═══ GIVEN PASSAGE ═══
* Re: HLVM ray tracer performance
@ 2010-01-10 18:29 shawjef3
2010-01-10 20:14 ` [Caml-list] " Jon Harrop
0 siblings, 1 reply; 7+ messages in thread
From: shawjef3 @ 2010-01-10 18:29 UTC (permalink / raw)
To: caml-list
[-- Attachment #1: Plaintext Version of Message --]
[-- Type: text/plain, Size: 1645 bytes --]
Jon,
I wanted to run the raytracing benchmark myself to see if Haskell really was that slow. I'm using ghc 6.10 because that's what ubuntu comes with. I don't know if ghc 6.12 generates slower executables than 6.10 or what else might be going on. I ran each several times and the numbers I pasted are typical (+/- 0.2 seconds, say).
jeff@ubuntu:~/Desktop$ ghc --version
The Glorious Glasgow Haskell Compilation System, version 6.10.4
jeff@ubuntu:~/Desktop$ g++ --version
g++ (Ubuntu 4.4.1-4ubuntu8) 4.4.1
Copyright (C) 2009 Free Software Foundation, Inc.
This is free software; see the source for copying conditions. There is NO
warranty; not even for MERCHANTABILITY or FITNESS FOR A PARTICULAR PURPOSE.
═══
▸ INSTRUCTIONS TO FOLLOW:
In the post on HLVM ray tracer performance, what version does the ghc --version command report?
═══ DATA SUPPLIED ═══
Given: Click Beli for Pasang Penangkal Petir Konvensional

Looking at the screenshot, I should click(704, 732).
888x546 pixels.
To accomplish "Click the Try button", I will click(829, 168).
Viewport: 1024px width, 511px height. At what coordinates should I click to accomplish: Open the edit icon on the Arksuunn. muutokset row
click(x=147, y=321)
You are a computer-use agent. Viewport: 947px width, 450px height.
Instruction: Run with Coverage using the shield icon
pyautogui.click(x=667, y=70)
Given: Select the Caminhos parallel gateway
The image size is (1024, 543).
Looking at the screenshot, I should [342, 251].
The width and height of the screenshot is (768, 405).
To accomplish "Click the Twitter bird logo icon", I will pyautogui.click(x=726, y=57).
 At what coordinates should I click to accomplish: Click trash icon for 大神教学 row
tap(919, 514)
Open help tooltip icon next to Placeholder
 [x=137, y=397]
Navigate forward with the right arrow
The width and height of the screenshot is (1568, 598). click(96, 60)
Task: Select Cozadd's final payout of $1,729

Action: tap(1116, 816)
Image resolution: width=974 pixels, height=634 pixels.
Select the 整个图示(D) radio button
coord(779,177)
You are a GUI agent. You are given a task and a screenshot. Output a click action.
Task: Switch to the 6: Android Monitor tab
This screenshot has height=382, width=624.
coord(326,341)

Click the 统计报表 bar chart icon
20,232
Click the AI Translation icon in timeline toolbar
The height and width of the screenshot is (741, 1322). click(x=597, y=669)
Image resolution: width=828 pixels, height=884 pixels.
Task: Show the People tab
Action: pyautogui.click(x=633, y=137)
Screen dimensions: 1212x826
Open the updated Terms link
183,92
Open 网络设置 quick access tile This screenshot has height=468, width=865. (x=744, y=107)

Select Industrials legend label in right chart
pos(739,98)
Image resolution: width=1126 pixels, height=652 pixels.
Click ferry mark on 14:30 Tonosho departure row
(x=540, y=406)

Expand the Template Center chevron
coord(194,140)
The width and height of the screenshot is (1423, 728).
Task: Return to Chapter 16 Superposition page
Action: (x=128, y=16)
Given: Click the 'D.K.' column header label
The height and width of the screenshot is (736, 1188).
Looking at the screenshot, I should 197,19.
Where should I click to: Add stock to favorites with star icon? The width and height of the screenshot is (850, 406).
═══
▸ COMPLETE RESPONSE:
Version 6.10.4 of the Glorious Glasgow Haskell Compilation System.